Google Faces EU Demand for Better Antitrust Settlement Offer
By Stephanie Bodoni - May 28, 2013 7:58 AM ET
Google Inc. (GOOG) faces a demand for improved proposals to settle an EU antitrust probe into the way the company operates its search engine, the EU’s competition chief said today.
EU Competition Commissioner Joaquin Almunia told lawmakers in Brussels today that rivals, users and companies in the same market were given an extra month beyond the May 27 deadline to submit feedback on Google’s planned changes.
Regulators will analyze the responses and is then “almost 100 percent” certain to tell Google “you should improve your proposals,” Almunia said at the European Parliament in Brussels. He didn’t specify the areas where Google would need to make improvements.
The European Commission, the EU’s antitrust regulator, has said Google is dominant in Web search and search advertising in Europe and that the Mountain View, California-based company may harm competition. Almunia has sought a deal with Google to end the antitrust case, while competitors have urged regulators to force Google to change its practices.
The owner of the world’s largest search engine last month offered to label Google-branded search services and show links “to three rival specialized search services close to its own” as part of a series of commitments to end the almost three-year-old probe, according to the EU’s antitrust authority.
“We believe our proposal to the European Commission addresses the four concerns that were raised. We continue to work with the commission to settle this case,” Al Verney, a Brussels-based spokesman for the company, said by e-mail.
The initial remedies seek to address allegations that the company promotes its own specialist search services, such as Google News and Google Finance, copies rivals’ travel and restaurant reviews, and has agreements with websites and software developers that stifle competition in the advertising industry.

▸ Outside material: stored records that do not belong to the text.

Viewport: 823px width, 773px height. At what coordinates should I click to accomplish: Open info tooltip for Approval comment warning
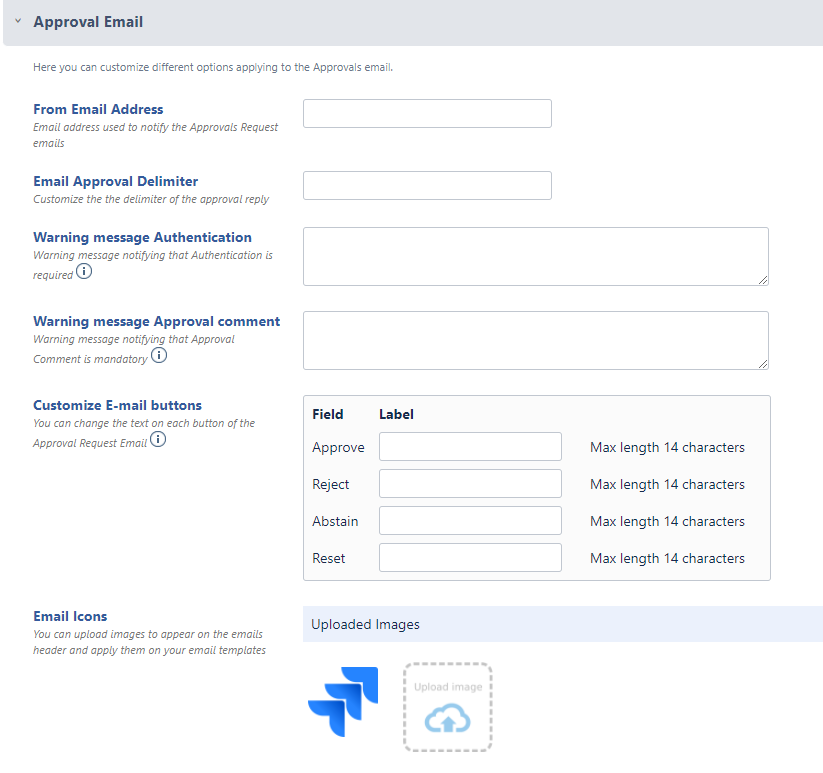click(159, 356)
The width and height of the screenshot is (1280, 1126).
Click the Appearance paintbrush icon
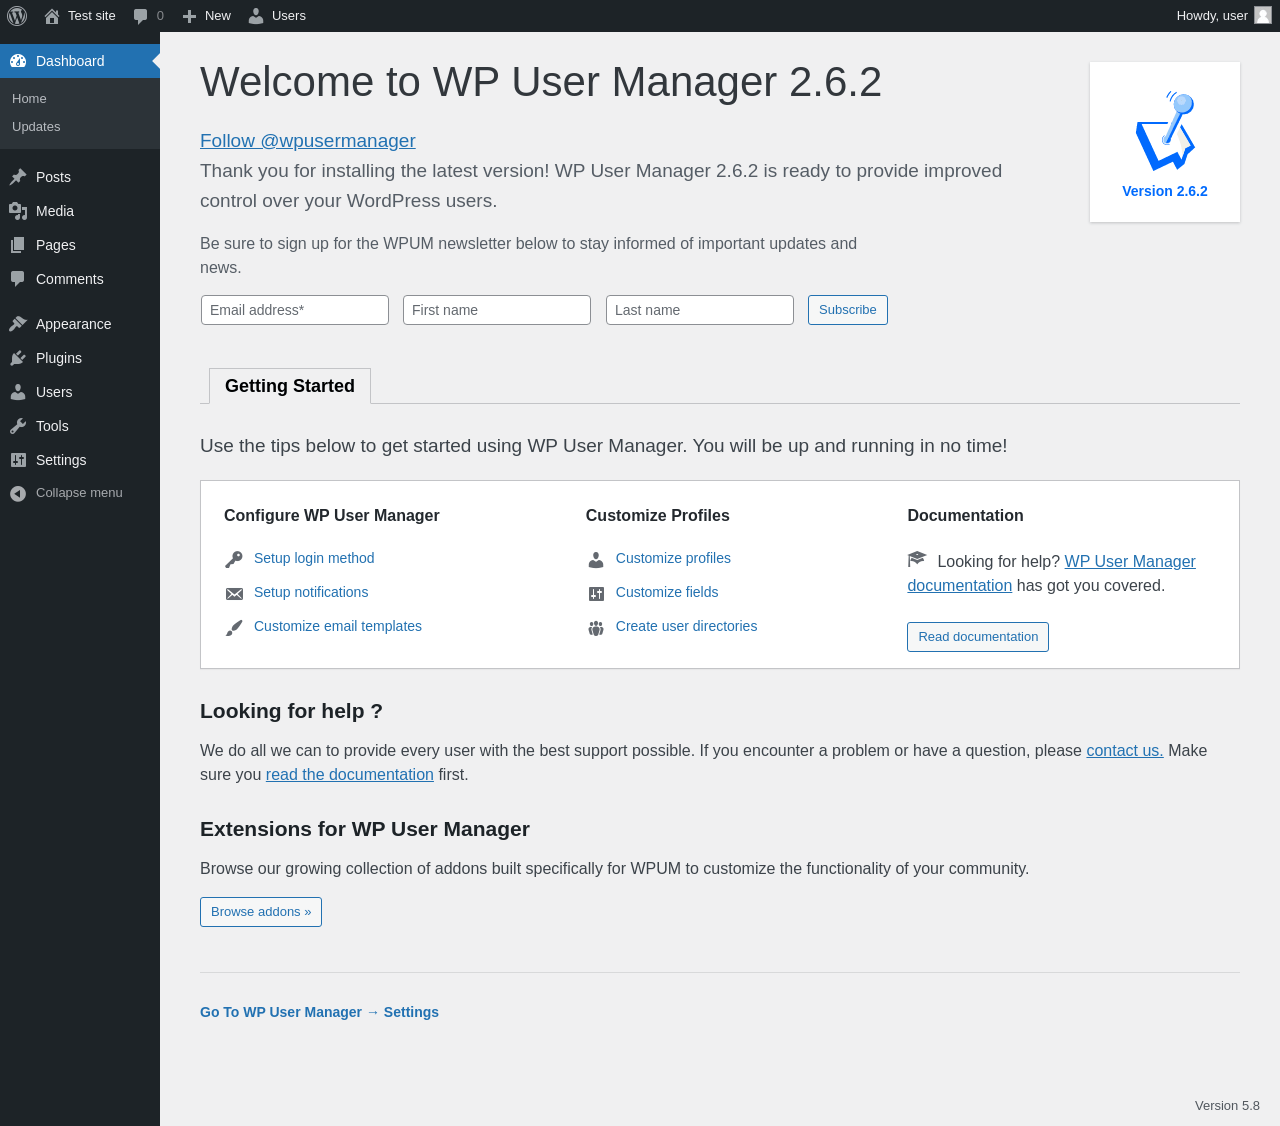click(18, 324)
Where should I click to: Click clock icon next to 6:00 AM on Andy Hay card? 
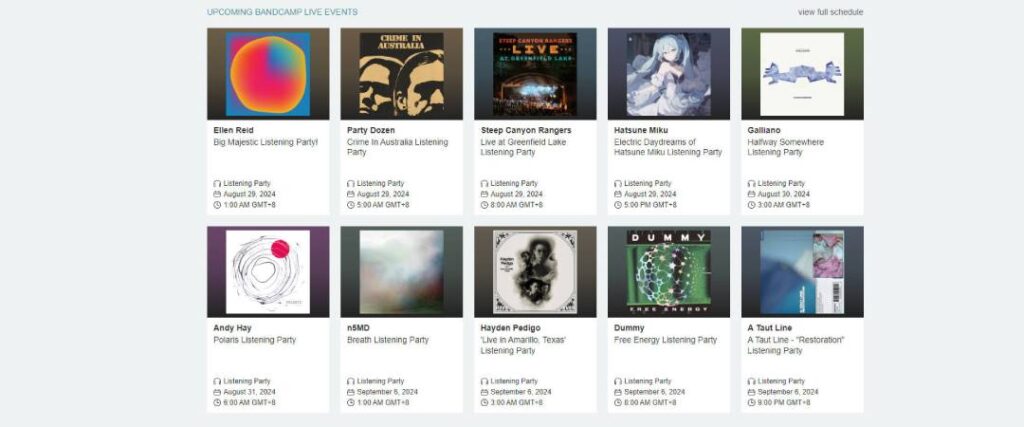pyautogui.click(x=217, y=403)
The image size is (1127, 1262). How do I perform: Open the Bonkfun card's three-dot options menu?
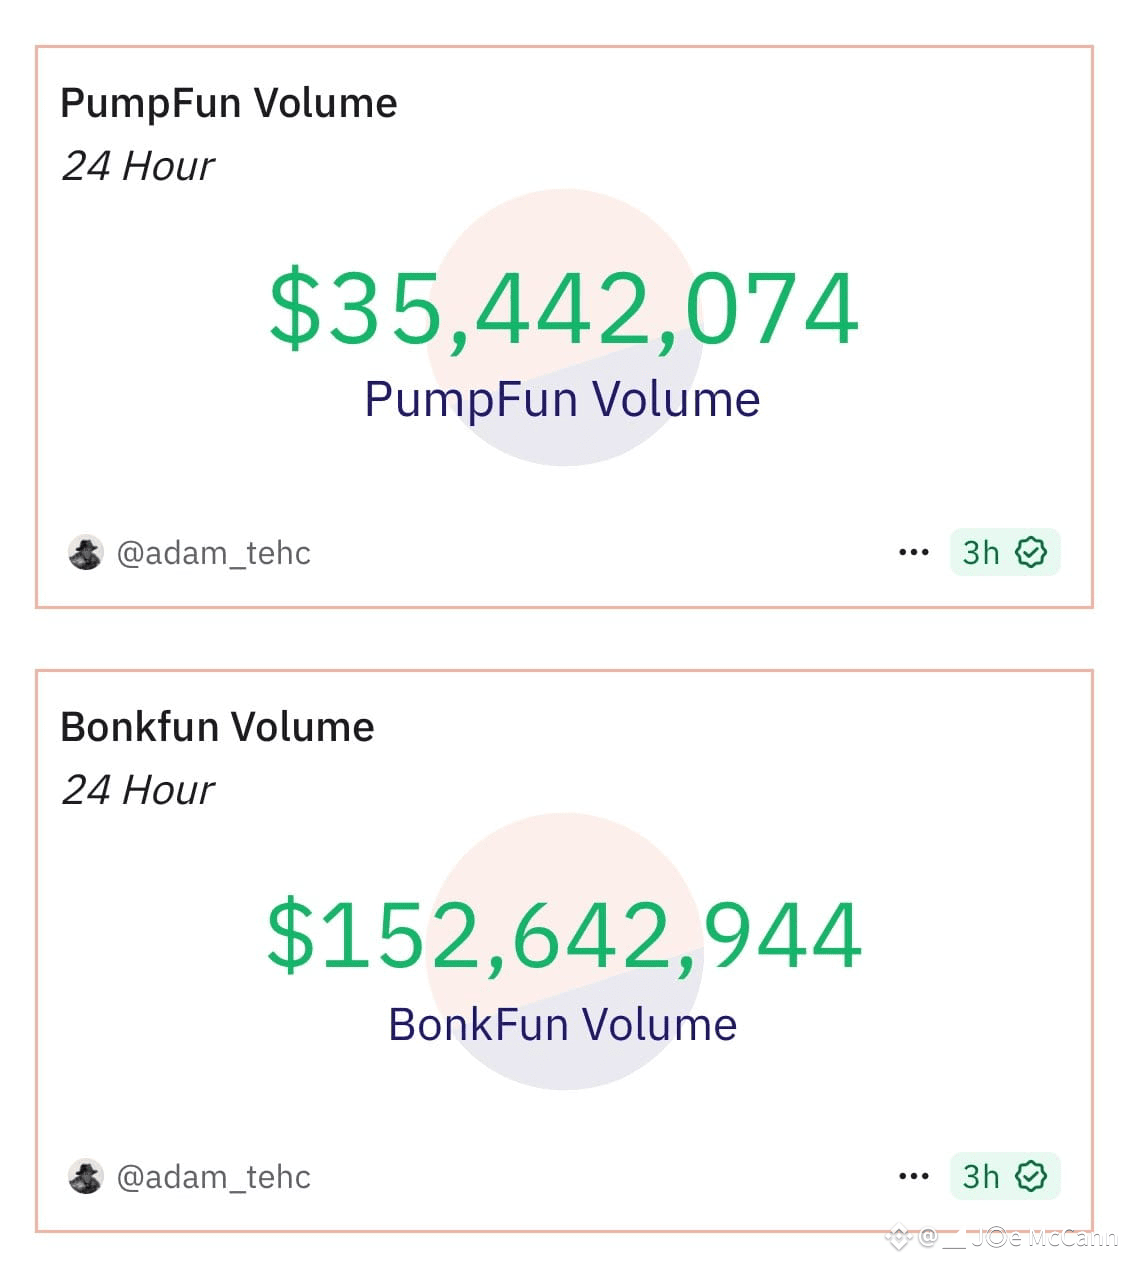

The EU probe also includes any search services Google may develop in the future.
If Google sends proposals “that solve our concerns,” they will be made legally binding, Almunia said. “I hope that we can succeed to find a possible solution” by the end of the year, he said.
Google’s foes are seeking a tougher outcome from the EU probe after the U.S. closed a similar investigation without taking any action.
“The current set of proposed remedies is clearly unacceptable and it is very unlikely that they can be improved to the point at which they are effective in ending search discrimination and restoring effective competition,” David Wood, a lawyer for Brussels-based industry group ICOMP, which includes Microsoft Corp. (MSFT) and Foundem, a U.K. shopping comparison website, said by e-mail. “If there are substantial changes, we would expect there to be a new market test.”
The U.S.’s Federal Trade Commission in January concluded that Google was motivated more by wanting to improve its search results than by a desire to stifle competition.
Google is facing a new antitrust probe by the FTC into whether the company is using its leadership in the online display-advertising market to illegally curb competition, people familiar with the matter said earlier this month.
Google’s Android operating system for mobile phones and tablets as well as its Motorola Mobility unit are also under Almunia’s spotlight.
“We have received a complaint regarding certain aspects of the Android system,” he said today. “We are working on this, we have not yet decided if we will open or not a formal investigation.”
Motorola Mobility was sent an EU antitrust complaint earlier this month for abusing its dominant position as part of a probe into its control of key patents in gadgets such as Apple Inc. iPhones and iPads.